Tuesday 14 May 2013

Deleting customised web applications in SharePoint 2010 – HTTP 404 Error


General Introduction
Deleting SharePoint 2010 applications is always an easy task. At least for the web applications with site collections having no major customisations and features activated on them, it is moderately easy to go to Central administration -> Manage Web Applications -> select the required Web application and click delete button from the ribbon. It immediately prompts to select the 2 major components to be deleted which are the content database and the IIS container sites. You can select either one of them or both and click OK to delete the required web applications. Alternatively, Windows PowerShell can be leveraged to remove the web application by using the Remove-SPWebapplication cmdlet with -DeleteIISSite and/or –RemoveContentDatabases option(s) as required.

Problem Description
However, if your farm is heavily customised with many farm level solutions used by various web applications, it is not easy to delete a web application. This is what I have learnt from my experience. When I tried to a web application which is heavily customised and is also extended to a different zone with a different type of authentication, the application is not getting deleted although I tried to delete the web application in various ways mentioned above. The error I was getting is a typical SharePoint error page with a correlation ID and a message “404: File not found”. At the first second, I thought “What! A 404 error?” Then I checked the IIS container sites which are removed from the server. But the web application continued to appear in the web application management page in the central administration.

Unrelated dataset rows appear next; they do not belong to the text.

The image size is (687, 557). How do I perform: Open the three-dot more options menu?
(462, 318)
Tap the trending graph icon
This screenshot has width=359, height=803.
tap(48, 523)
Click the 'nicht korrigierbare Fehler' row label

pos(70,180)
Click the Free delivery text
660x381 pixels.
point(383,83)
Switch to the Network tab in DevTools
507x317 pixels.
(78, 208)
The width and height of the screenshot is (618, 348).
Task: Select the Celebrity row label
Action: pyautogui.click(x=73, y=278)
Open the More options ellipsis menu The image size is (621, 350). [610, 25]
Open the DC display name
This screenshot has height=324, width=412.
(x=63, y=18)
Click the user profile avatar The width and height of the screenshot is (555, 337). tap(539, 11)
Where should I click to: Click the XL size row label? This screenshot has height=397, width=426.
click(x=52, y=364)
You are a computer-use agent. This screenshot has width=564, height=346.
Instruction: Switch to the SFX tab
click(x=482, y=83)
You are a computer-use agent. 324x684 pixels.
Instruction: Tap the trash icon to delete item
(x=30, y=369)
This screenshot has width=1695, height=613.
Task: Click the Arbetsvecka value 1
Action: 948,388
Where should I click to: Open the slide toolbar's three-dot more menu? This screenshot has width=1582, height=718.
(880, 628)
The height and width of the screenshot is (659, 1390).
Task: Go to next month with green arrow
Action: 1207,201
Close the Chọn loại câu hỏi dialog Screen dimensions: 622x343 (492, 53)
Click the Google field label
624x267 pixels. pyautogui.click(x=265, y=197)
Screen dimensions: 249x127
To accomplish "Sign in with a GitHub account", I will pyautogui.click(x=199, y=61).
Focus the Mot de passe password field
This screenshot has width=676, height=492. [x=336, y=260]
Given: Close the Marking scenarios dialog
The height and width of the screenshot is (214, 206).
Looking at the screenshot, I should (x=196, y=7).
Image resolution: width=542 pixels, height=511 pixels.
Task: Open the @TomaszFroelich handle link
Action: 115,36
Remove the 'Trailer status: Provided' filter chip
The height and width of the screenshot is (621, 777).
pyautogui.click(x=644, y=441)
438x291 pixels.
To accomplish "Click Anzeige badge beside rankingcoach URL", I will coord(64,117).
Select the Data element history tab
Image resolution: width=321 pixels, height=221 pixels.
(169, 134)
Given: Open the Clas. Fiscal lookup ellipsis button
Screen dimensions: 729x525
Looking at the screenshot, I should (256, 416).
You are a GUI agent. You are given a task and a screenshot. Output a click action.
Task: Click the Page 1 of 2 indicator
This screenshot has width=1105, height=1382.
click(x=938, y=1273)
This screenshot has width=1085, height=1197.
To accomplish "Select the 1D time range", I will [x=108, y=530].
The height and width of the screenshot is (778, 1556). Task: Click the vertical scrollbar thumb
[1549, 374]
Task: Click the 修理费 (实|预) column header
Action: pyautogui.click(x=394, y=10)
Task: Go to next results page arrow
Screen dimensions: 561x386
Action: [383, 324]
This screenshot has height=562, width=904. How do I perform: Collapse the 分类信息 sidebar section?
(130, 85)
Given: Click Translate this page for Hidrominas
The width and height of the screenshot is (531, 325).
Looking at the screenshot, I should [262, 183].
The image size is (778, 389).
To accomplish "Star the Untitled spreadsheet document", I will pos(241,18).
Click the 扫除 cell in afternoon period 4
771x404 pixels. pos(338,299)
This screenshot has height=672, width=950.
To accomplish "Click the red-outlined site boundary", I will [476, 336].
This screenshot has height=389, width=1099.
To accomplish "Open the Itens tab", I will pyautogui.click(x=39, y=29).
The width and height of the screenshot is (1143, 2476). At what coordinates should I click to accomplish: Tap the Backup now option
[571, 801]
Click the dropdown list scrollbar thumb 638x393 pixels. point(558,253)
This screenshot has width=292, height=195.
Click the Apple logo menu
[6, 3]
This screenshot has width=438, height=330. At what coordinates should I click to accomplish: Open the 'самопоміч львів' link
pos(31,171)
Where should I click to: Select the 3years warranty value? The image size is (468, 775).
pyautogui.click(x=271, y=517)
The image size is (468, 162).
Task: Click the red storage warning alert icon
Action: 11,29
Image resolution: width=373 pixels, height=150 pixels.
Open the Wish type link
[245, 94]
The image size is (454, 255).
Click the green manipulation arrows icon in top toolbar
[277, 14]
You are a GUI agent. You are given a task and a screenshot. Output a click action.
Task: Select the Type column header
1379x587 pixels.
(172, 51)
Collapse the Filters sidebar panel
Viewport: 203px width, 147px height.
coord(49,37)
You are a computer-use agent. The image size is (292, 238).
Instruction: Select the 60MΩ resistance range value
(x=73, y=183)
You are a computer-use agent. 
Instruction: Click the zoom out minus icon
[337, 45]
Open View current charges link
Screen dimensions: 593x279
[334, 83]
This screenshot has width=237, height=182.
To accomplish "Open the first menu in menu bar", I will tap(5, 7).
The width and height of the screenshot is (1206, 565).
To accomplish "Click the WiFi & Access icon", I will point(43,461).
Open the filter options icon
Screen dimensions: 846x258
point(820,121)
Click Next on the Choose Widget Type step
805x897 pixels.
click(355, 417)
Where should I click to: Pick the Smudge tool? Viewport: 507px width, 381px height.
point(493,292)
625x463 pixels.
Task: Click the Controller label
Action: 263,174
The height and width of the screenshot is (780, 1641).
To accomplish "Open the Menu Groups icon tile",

Troubleshooting & Resolution
I tried to troubleshoot further to check if there was timer job still running or hung by any chance. I browsed to Timer job definitions in the Monitoring section of central administration. However, this page started to show the same error. It was at this point that I realised there was something else going on. Time for ULS logs!! I checked the correlation ID in the ULS log and found that there were few custom application DLLs missing in the registry. These DLLs were part of the solutions (wsps) that were deployed to the web application to be deleted. I had no idea why the DLLs got knocked out of registry since I was not removing the WSPs. The WSPs which were deployed only to the web application, that I was removing, changed their status to “Not Deployed” state but the DLLs were never knocked out. I could not find a clue for why they got knocked out. I had manually placed those missing DLLs listed in ULS logs back in the registry in all the servers of the farm and did an IISReset. Then the timer job definitions page started working. And, we were able to successfully delete the web application too. The manage web applications page did not display the web application this time.

Looking back into what has happened, when we have a farm with highly customised applications, I think it is always recommended to deploy the DLLs (WSPs) to the bin directory of the application’s virtual directory rather than the system’s assembly.

I hope this post helps in resolving this type of issues that you might be facing.